Seeing younger players and being around made me realize that even though I had experienced a major setback, I was still a long way up the track
RSNG So when you reached acceptance, what distraction techniques did you use to pass the time?
JULIA ENGSTROM “I decided I needed to go after things that would really put me in a good place mentally. I didn’t want to detach myself completely from golf because that would be distancing myself not just from the sport but from my recovery, and I wanted that connection to stay; so I did some volunteering at my local golf club which was really nice.
“Sometimes you get so far down the road that it’s easy to forget where you have come from, so seeing younger players and being around them was nice – it made me realize that even though I had experienced a major setback, I’d still come a long way and was still a long way up the track.
“I also went back into learning with some university studies, and of course spent some much-needed time with friends and family.
“Although it has been a very frustrating time, I feel I have made the most of it and gained something mentally from the experience.”
RSNG What parts of your game fell off the most?
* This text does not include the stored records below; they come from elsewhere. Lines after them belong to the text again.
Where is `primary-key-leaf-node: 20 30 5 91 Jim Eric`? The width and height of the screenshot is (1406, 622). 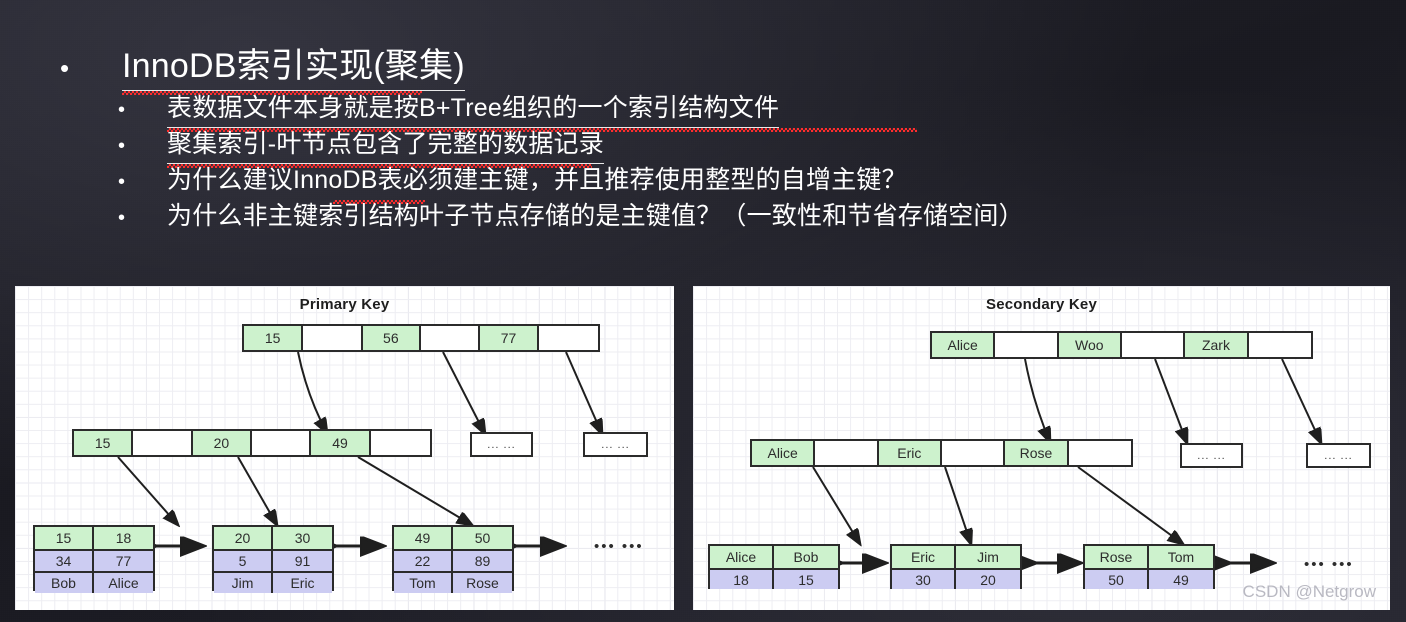 primary-key-leaf-node: 20 30 5 91 Jim Eric is located at coordinates (273, 559).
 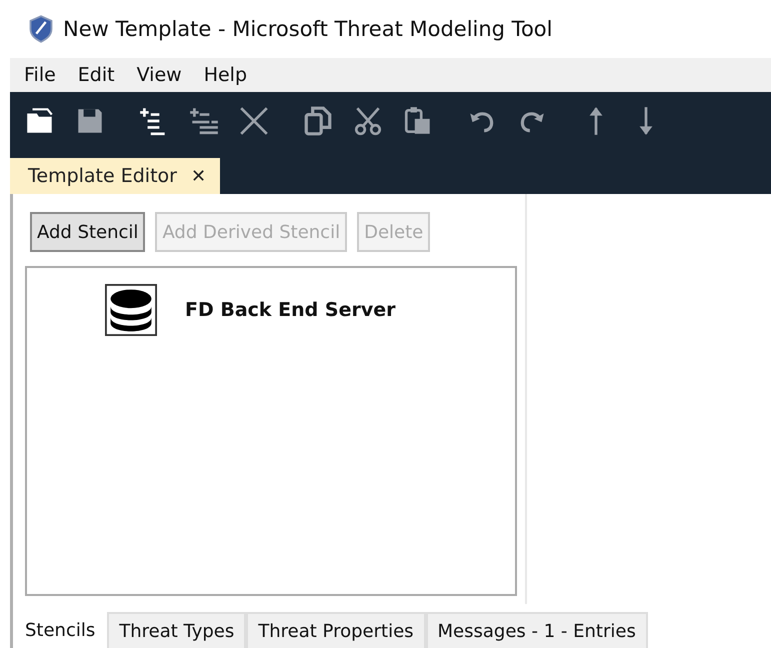 I want to click on menu-item: File, so click(x=40, y=75).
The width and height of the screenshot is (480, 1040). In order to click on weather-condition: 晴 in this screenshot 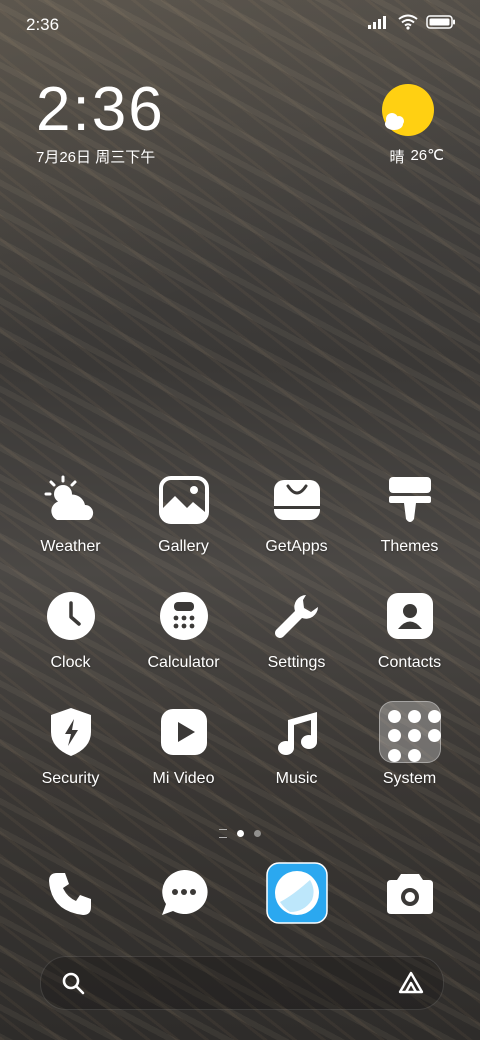, I will do `click(397, 158)`.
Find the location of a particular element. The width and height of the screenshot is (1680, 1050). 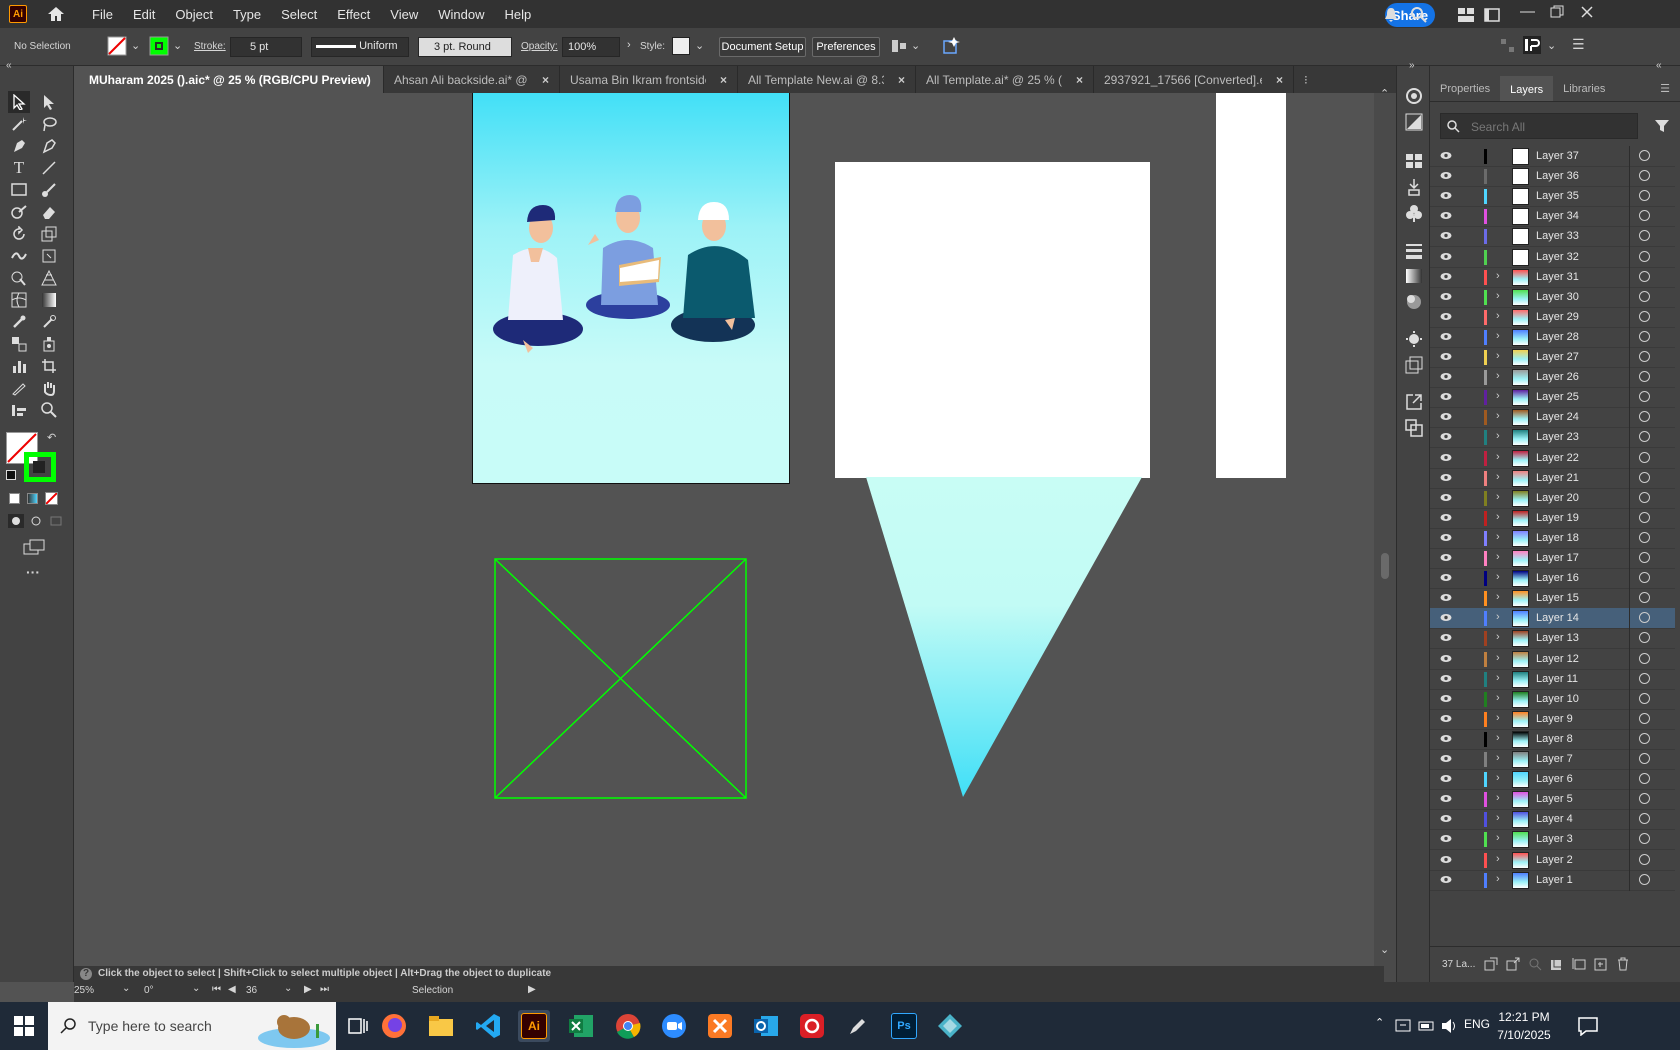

JULIA ENGSTROM “Well the swing and power off the tee is obviously the thing that goes first, and comes back last. Putting I could return to sooner than some of the high-impact aspects of my game, so that is okay, but I am still on a slow build-up to really hitting the ball the distances I want to. It’s to be expected, and I am comfortable with that.”
RSNG Where are you setting your sights for victories in future?
JULIA ENGSTROM “Nowhere! When you have been through so much, just to be playing again is the pleasure and the thrill. I know if I can stay injury-free in future then I will have a good career and the wins will come, but right now I have had a taste of what life may be like without golf, which makes me just appreciate and make the most of every day I have on the course, or the driving range.
“I’m sure my focus will change to becoming more competitive as time goes on, but for now I am very content and very happy just in the knowledge that I am playing, because that is the biggest relief I have.”